Kasper, a Glassboro resident, said it wasn’t easy to navigate the Outlaws lineup, which features some pretty good hitters on a team that was in the league semifinals a year ago.

“Most of them were taking first-pitch strikes a lot of the time. The other percentage they would foul off the first fastball or change-up. I know that one guy, (Ray) Keelan, he won the batting title last year, and I remember last year he went 3-for-4 off me. He’s good, and they have some other good hitters. So, to be able to keep them on their toes and not really let them know what’s coming, II felt good,” he said. “In the 6th inning, we were up big and I was like, ‘they are probably defeated.’  But I had to keep throwing strikes. I had to make them make a decision. By the time they even blink their eyes it’s already 0-and-2. I just tried to keep pumping in fastballs, keep giving them strikes, and they had prove to me that they can do something with it.”

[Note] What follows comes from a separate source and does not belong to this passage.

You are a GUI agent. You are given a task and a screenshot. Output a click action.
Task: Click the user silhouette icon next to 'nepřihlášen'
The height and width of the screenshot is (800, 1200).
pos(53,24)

Kasper figured he was up around 75 pitches by the time the game was over. He did a double-take when his coach said the final number was 52.

“I went back and watched the Game Changer (video). And I had 19 pitches going out into the 4th inning. I mean, holy smokes, man,” Kasper said. “After the game Sam was like, oh, guess how many pitches you threw? I said, ‘maybe 70, 75.’ He’s like, ‘52.’ He said, ‘how many balls do you think you threw?’ And I was like, I don’t know, maybe 10?’ He said, ‘four’ and I was like, ‘holy cow.’”

Years from now, that performance might be something Rodio’s family gets sick of hearing about.

“Now, we’ve had a lot of great pitchers over the years and there’s been a lot of great games, but I’ve never heard of it anywhere — Little League, pro ball or anything in between,” Rodio said. “I’ve never heard of that at any level anywhere. I still can’t believe it happened.”